Pour avoir un réel effet, cette communication devra être accompagnée par des programmes d’éducation et de formation au niveau des États membres à l’intention du public visé, notamment les instances de recours judiciaires et administratives et les citoyens.

Il est nécessaire de définir et de tenir à jour une évaluation de référence indépendante, objective, complète et actualisée, qui reflète à la fois l’évolution positive et les difficultés de l’accès à la justice au niveau des États membres, ainsi que tous les éléments de l’article 9 de la convention d’Aarhus.

NAT/730 – Actions destinées à améliorer le respect de la législation environnementale et la gouvernance environnementale (communication)

Le CESE s’associe en outre à la Commission pour souligner que les manquements actuels sapent la confiance des citoyens à l’égard de l’efficacité de la législation de l’UE, et demande aux États membres et à la Commission de mobiliser d’importants financements destinés à l’embauche de personnel supplémentaire, afin de contrôler la mise en œuvre de la gouvernance et de la législation environnementales.

Il demande, en outre, que soit traitée la question du coût de cet accès à la justice pour la société civile.

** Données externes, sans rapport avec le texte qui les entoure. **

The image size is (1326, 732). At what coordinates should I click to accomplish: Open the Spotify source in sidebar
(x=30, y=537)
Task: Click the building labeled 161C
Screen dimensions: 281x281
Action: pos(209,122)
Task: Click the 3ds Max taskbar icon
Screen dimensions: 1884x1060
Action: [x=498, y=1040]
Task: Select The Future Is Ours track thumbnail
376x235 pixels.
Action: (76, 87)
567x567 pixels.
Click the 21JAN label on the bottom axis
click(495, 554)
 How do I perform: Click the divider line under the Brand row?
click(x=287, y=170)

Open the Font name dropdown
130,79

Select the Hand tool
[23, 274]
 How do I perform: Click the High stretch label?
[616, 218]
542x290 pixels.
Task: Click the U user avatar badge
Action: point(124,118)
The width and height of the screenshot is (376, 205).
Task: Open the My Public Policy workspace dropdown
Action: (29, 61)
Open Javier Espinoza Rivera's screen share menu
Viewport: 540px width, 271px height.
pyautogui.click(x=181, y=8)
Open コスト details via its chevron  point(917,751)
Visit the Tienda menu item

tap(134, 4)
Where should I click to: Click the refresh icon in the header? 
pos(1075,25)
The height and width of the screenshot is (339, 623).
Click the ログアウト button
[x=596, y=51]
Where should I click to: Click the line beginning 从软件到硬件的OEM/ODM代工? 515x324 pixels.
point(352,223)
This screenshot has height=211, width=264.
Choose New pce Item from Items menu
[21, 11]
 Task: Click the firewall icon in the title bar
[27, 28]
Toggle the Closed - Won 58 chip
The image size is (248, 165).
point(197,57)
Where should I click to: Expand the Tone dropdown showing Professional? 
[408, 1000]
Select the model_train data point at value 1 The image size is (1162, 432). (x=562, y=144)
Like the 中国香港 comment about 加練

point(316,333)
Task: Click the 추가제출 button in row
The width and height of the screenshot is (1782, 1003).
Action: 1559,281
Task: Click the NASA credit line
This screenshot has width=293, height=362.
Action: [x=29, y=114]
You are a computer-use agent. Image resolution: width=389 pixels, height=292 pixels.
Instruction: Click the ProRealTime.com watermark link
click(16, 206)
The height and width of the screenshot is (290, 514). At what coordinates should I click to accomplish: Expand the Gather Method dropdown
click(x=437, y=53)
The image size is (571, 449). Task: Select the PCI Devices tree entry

NAT/759 – Un rôle plus constructif pour la société civile dans la mise en œuvre du droit de l’environnement (avis exploratoire à la demande de la Commission européenne)

Le CESE renvoie à un précédent avis et invite une fois encore la Commission à œuvrer à améliorer l’accès de la société civile à la justice, par exemple en accordant le droit aux OSC de saisir la Cour de justice de l’Union européenne et en s’assurant qu’il existe des juges et des procureurs spécialisés aux échelons européen, national et local.

Afin d’améliorer l’accès à la justice, le CESE estime également que les citoyens devraient pouvoir s’adresser directement à la Cour de justice de l’Union européenne, comme c’est le cas pour la Cour européenne des droits de l’homme (CEDH), lorsque la transposition du droit de l’Union dans la législation nationale est en jeu et que les voies de recours nationales ont été épuisées.

Les procédures judiciaires étant souvent excessivement longues, le CESE demande à la Commission de réfléchir à la mise en place d’une injonction en matière d’environnement pour les questions autres que les situations d’urgence, à laquelle les États membres devraient obtempérer et qui prévoirait la suspension des travaux dans l’attente d’une décision du Tribunal de première instance en cas de préjudice immédiat pour l’environnement.

Le CESE demande également à la Commission de créer un mécanisme approprié de sorte que les amendes payées pour dommages causés à l’environnement soient investies dans des actions visant à soutenir la protection de celui-ci.